Broadly neutralizing antibodies (bNAbs) targeting virus envelope (Env) protein have significant potential for treating HIV-1. They were initially identified in rare cases of patients whose serum was capable of inhibiting numerous HIV strains.
These antibodies exhibit multiple antiviral activities. As well as neutralizing the virus, i.e. preventing it from infecting new cells, they also kill infected cells. Consequently, they are referred to as polyfunctional molecules.
It is necessary to fully understand the scope of these antiviral activities to use existing antibodies more effectively or refine the selection criteria for new antibodies.
It is moreover useful to further investigate the polyfunctionality of anti-HIV-1 antibodies to improve our understanding of the role played by antibodies and thus tackle other viral infections.
Initially, teams at the Institut Pasteur, CNRS, VRI, and Universit de Paris sought to determine whether antibodies were capable of preventing infected cells from producing viral particles.
To that end, they cultured CD4 T cells (HIV’s natural target) in vitro with various antibodies for 24 hours. They subsequently measured the number of viral particles produced by the cells in the culture medium and the number of viral particles remaining in the cells.
As a result of these experiments, the scientists were able to demonstrate that certain antibodies increased virus quantity in cells but reduced it in the culture medium. This intriguing finding led them to believe that certain antibodies impeded the release of viral particles without preventing their production.
To test this theory, the scientists used various microscopy techniques to observe cells’ production of viral particles. They initially examined the cells by fluorescence microscopy, a technique used to differentiate virus proteins.
This enabled them to demonstrate that infected cells accumulate large quantities of mature viral protein. This finding suggests that full viral particles accumulate in cells.
To determine the precise location of these viral particles, the scientists subsequently used scanning electron microscopy to observe the surface of infected cells.
“Using this method, we observed that these antibodies (bNAbs) prompt an accumulation of viral particles at the surface of cells, forming clusters and highly atypical structures (see illustration),” comments Timothe Bruel, co-last author of the study and scientist in the Virus and Immunity Unit at the Institut Pasteur.

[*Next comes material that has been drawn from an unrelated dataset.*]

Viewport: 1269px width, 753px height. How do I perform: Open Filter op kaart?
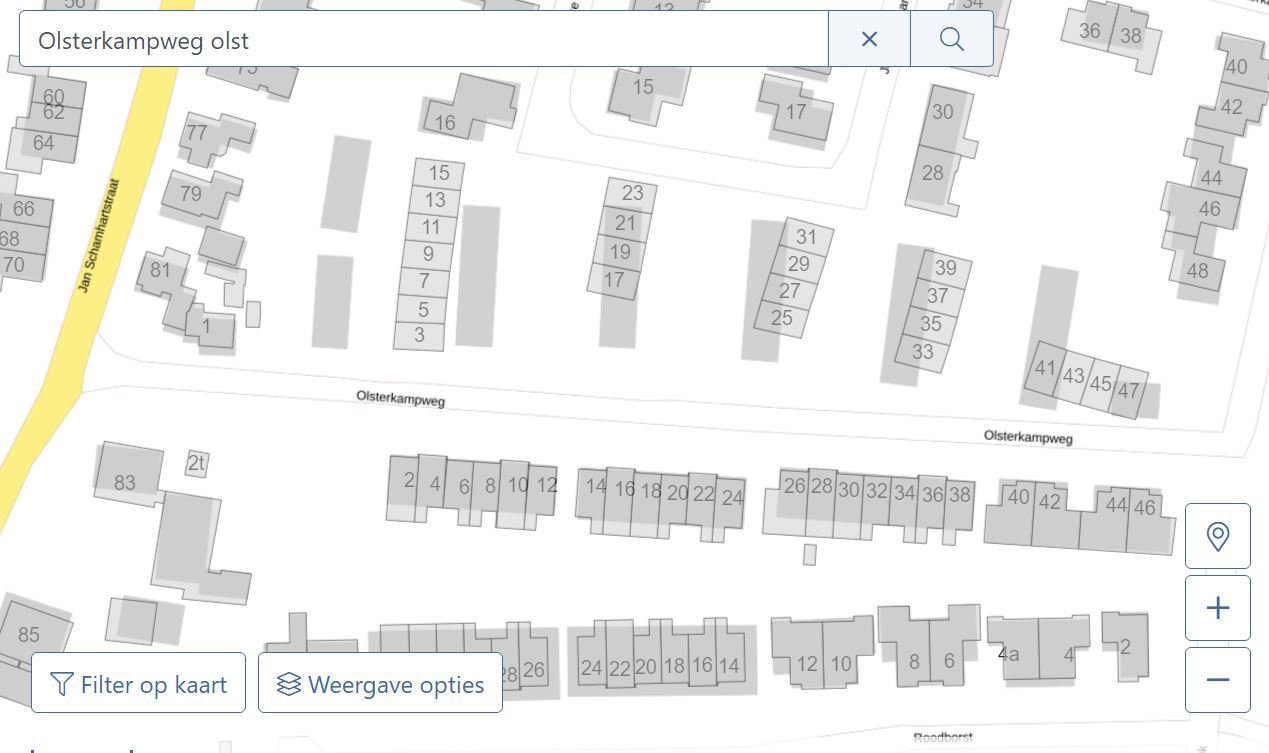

Next, the scientists combined a transmission electron microscopy technique with immunogold labeling. This enabled them to demonstrate that antibodies interpose themselves between viral particles and the infected cell, forming a chain cluster.
Experiments with mutant antibodies subsequently demonstrated that the antibodies’ Y shape creates this clustered structure. Their arms are capable of linking two viruses, or one virus to the infected cell membrane, and their attachment points are sufficiently strong to prompt this phenomenon.
“We have demonstrated that only the most powerful antibodies tether viral particles at the surface of infected cells. Trapped viral particles can no longer infect new cells,” concludes Olivier Schwartz, co-last author of the study and Head of the Virus and Immunity Unit at the Institut Pasteur.
This work has revealed a new antiviral activity for broadly neutralizing anti-HIV-1 antibodies. It deepens our understanding of these antibodies’ mechanism of action and explains their efficacy in clinical trials. Scientists are now examining antibodies targeting other viruses, including SARS-CoV-2, to determine whether they also inhibit viral spread through this mechanism.